BEGIN Exercise inputs
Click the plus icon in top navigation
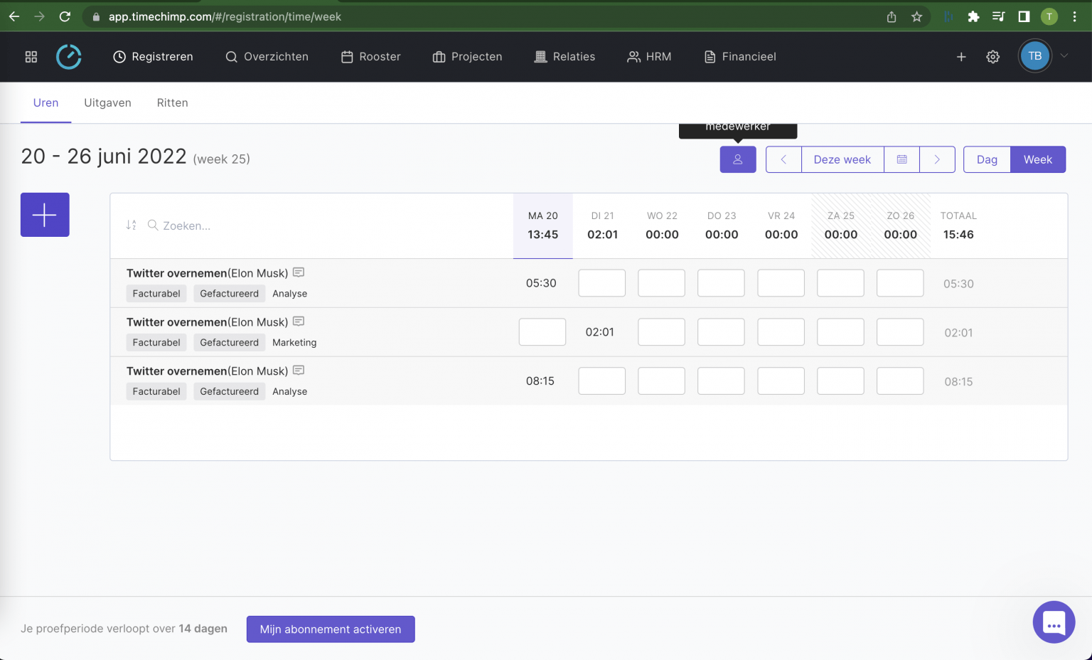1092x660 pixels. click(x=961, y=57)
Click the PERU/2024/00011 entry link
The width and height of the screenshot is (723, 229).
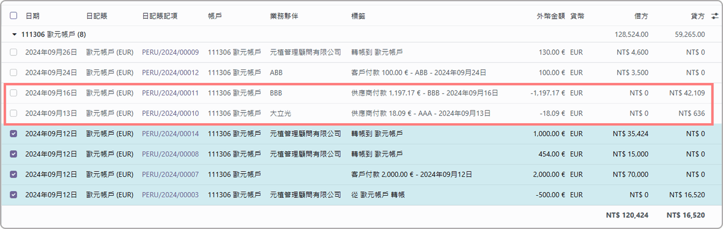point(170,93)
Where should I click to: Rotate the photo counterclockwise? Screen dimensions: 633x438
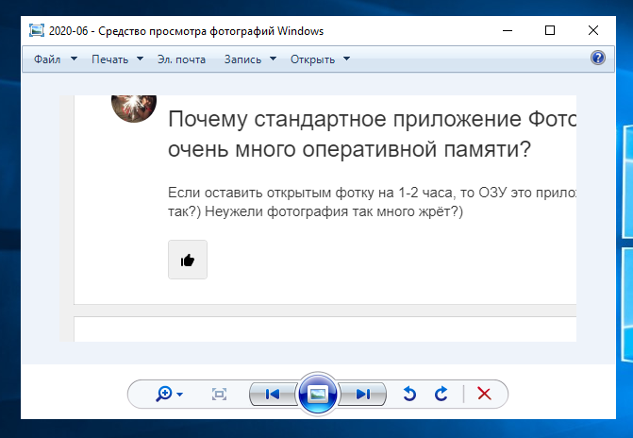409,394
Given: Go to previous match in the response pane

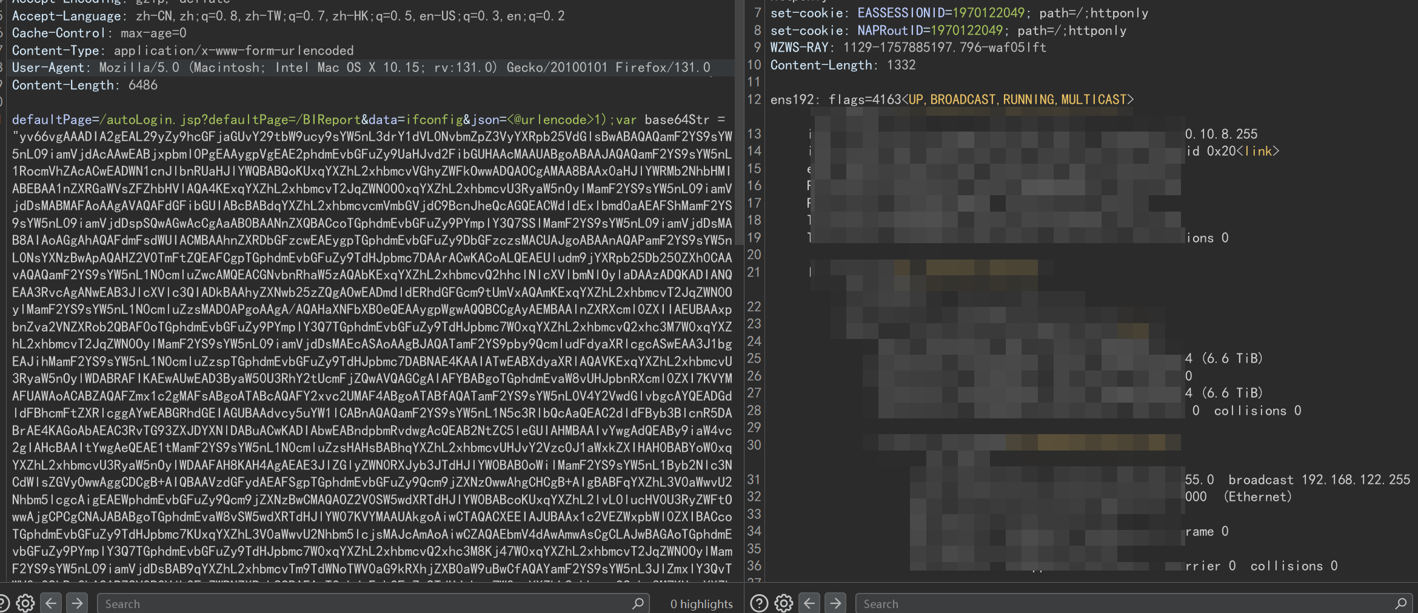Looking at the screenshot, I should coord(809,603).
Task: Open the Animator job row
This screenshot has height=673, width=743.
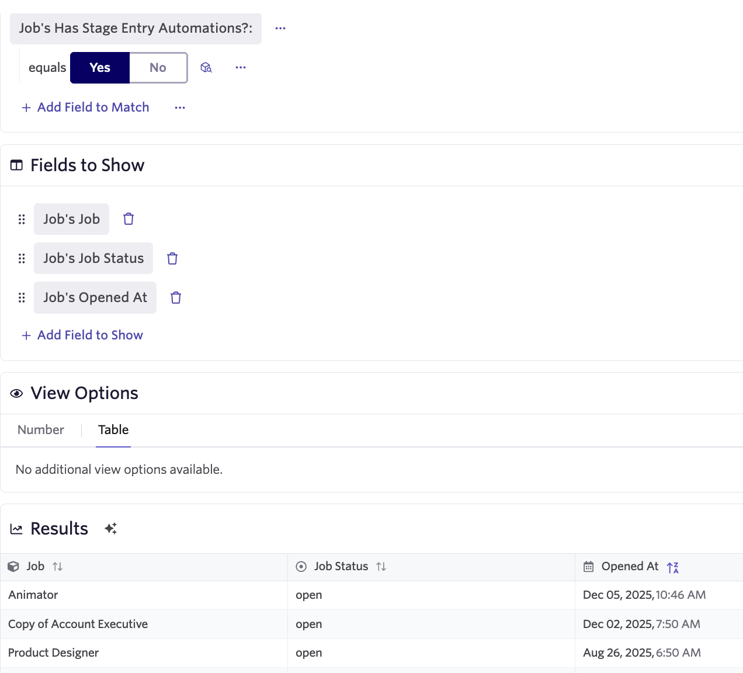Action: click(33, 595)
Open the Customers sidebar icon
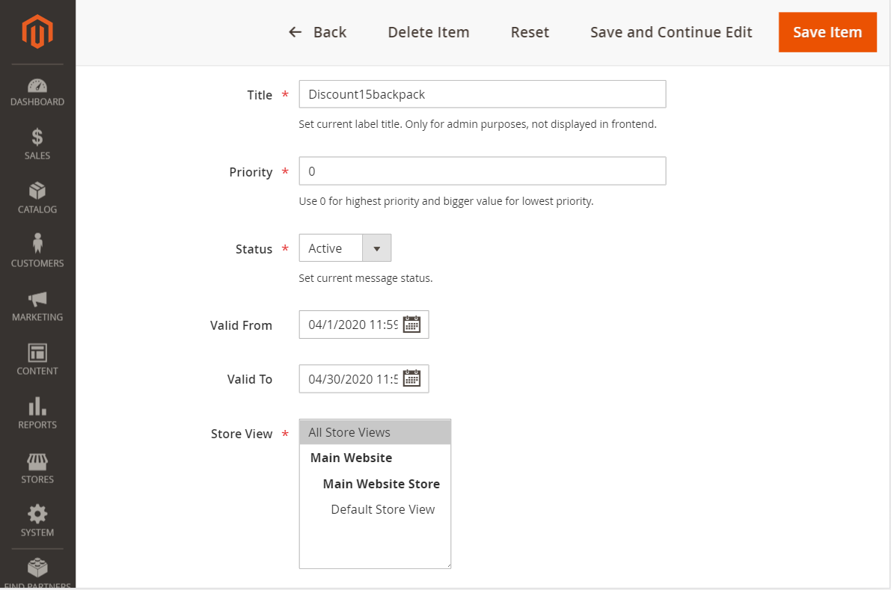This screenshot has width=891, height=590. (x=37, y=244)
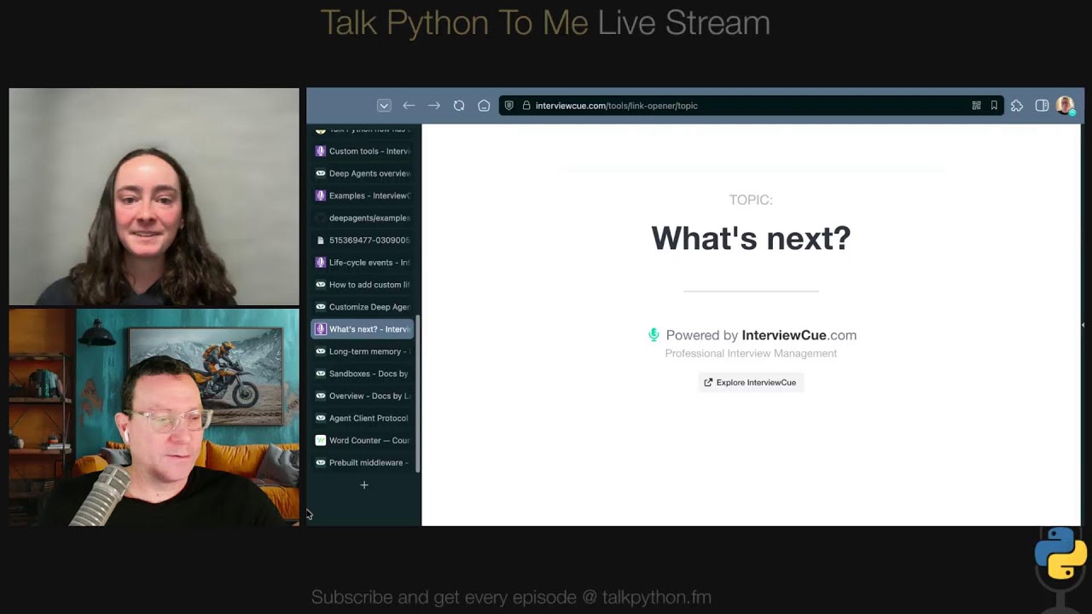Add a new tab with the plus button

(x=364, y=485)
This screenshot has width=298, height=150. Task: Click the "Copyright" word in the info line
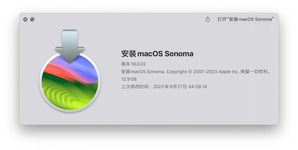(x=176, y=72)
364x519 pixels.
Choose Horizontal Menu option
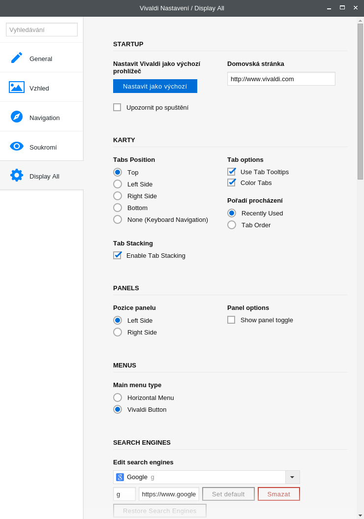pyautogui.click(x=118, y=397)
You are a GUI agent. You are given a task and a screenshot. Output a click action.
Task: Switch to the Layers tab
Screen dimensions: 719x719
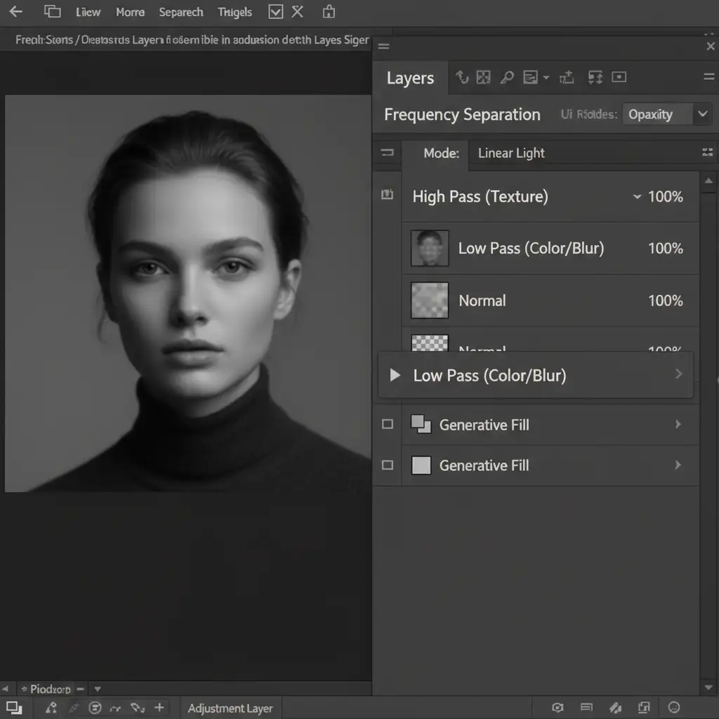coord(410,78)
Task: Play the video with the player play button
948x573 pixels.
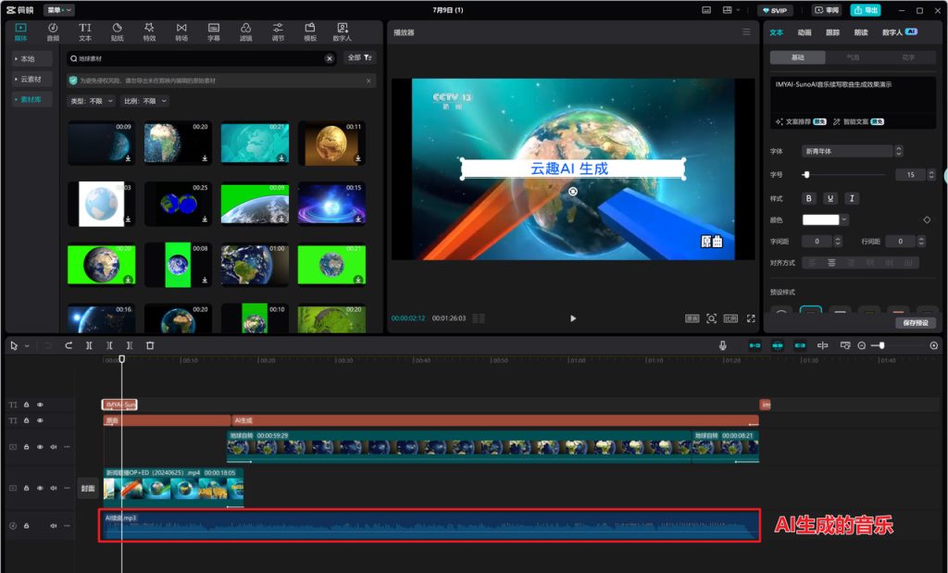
END Exercise inputs
Give every line above again exactly, with no pictures.

Task output -
Click the plus icon in top navigation
1092x660 pixels. click(x=961, y=57)
Click the PERU/2024/00011 entry link
The width and height of the screenshot is (723, 229).
point(170,93)
Where should I click to: Rotate the photo counterclockwise? Screen dimensions: 633x438
409,394
Given: Go to previous match in the response pane

Looking at the screenshot, I should coord(809,603).
Task: Open the Animator job row
This screenshot has height=673, width=743.
Action: click(33, 595)
Open the Customers sidebar icon
This screenshot has width=891, height=590. (x=37, y=244)
Add a new tab with the plus button

(x=364, y=485)
This screenshot has width=298, height=150. Task: Click the "Copyright" word in the info line
(x=176, y=72)
364x519 pixels.
Choose Horizontal Menu option
pyautogui.click(x=118, y=397)
You are a GUI agent. You are given a task and a screenshot. Output a click action.
Task: Switch to the Layers tab
Screen dimensions: 719x719
coord(410,78)
Task: Play the video with the player play button
948x573 pixels.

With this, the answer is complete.